# WORK REQUEST
The answer should consist solely of the lines from the first one below through the line containing "more (768, 813)", copied exactly.
[DATA FOR ANALYSIS — start]
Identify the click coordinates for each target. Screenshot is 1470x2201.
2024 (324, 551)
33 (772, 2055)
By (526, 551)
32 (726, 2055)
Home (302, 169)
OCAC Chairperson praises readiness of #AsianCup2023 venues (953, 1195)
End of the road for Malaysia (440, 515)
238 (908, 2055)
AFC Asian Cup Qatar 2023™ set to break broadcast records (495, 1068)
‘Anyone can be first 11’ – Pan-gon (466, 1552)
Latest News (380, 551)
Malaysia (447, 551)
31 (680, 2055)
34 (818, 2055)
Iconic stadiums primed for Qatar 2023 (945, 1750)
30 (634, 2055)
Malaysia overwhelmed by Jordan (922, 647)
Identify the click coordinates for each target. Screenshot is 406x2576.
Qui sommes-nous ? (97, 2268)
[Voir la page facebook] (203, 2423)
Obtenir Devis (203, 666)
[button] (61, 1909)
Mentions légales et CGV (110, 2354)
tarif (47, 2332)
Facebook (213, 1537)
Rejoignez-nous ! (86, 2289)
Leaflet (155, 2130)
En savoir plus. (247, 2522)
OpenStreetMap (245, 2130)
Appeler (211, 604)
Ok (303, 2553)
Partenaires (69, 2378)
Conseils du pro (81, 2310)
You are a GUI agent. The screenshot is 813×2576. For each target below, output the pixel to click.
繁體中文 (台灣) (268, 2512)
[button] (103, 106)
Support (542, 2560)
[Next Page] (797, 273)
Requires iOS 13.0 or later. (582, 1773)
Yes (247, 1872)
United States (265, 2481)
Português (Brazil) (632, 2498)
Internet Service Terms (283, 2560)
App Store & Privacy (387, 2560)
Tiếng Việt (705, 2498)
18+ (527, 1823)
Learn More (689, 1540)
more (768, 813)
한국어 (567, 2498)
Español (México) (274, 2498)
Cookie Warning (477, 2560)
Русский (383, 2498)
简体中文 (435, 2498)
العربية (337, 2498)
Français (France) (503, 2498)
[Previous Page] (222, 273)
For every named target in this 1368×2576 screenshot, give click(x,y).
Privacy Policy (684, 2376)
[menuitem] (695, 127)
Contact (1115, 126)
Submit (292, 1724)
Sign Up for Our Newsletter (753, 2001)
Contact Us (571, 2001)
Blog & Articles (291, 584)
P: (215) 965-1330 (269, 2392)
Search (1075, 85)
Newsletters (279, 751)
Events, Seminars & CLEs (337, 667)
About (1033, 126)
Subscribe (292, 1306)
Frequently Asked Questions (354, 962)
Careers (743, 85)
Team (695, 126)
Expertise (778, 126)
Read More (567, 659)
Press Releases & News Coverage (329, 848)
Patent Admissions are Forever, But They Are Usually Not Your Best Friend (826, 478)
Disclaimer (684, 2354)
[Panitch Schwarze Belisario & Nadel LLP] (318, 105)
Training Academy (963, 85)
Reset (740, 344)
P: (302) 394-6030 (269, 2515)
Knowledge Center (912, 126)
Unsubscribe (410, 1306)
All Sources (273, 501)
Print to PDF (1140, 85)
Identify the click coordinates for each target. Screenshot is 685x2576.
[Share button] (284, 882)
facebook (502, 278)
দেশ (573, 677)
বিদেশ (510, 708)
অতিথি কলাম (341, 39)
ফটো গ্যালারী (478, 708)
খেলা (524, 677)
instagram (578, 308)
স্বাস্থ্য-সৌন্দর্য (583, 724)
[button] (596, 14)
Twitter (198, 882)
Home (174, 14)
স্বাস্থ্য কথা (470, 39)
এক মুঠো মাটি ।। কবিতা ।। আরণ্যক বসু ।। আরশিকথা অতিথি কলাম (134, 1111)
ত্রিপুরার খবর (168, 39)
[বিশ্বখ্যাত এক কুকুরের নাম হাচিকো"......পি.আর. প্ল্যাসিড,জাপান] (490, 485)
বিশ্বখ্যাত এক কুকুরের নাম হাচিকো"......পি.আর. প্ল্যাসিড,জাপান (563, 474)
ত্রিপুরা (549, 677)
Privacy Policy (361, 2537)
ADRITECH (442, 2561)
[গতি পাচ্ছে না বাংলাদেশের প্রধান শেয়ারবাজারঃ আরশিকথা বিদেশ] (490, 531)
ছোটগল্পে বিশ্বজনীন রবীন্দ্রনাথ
[DATA FOR ANALYSIS — finish]
# ANSWER TO THE PROBLEM
Identify the click coordinates for each target. Screenshot is 1470x2201.
2024 (324, 551)
33 (772, 2055)
By (526, 551)
32 (726, 2055)
Home (302, 169)
OCAC Chairperson praises readiness of #AsianCup2023 venues (953, 1195)
End of the road for Malaysia (440, 515)
238 (908, 2055)
AFC Asian Cup Qatar 2023™ set to break broadcast records (495, 1068)
‘Anyone can be first 11’ – Pan-gon (466, 1552)
Latest News (380, 551)
Malaysia (447, 551)
31 (680, 2055)
34 (818, 2055)
Iconic stadiums primed for Qatar 2023 (945, 1750)
30 (634, 2055)
Malaysia overwhelmed by Jordan (922, 647)
Identify the click coordinates for each target. Screenshot is 406x2576.
Qui sommes-nous ? (97, 2268)
[Voir la page facebook] (203, 2423)
Obtenir Devis (203, 666)
[button] (61, 1909)
Mentions légales et CGV (110, 2354)
tarif (47, 2332)
Facebook (213, 1537)
Rejoignez-nous ! (86, 2289)
Leaflet (155, 2130)
En savoir plus. (247, 2522)
OpenStreetMap (245, 2130)
Appeler (211, 604)
Ok (303, 2553)
Partenaires (69, 2378)
Conseils du pro (81, 2310)
You are a GUI agent. The screenshot is 813×2576. For each target below, output the pixel to click.
繁體中文 (台灣) (268, 2512)
[button] (103, 106)
Support (542, 2560)
[Next Page] (797, 273)
Requires iOS 13.0 or later. (582, 1773)
Yes (247, 1872)
United States (265, 2481)
Português (Brazil) (632, 2498)
Internet Service Terms (283, 2560)
App Store & Privacy (387, 2560)
Tiếng Việt (705, 2498)
18+ (527, 1823)
Learn More (689, 1540)
more (768, 813)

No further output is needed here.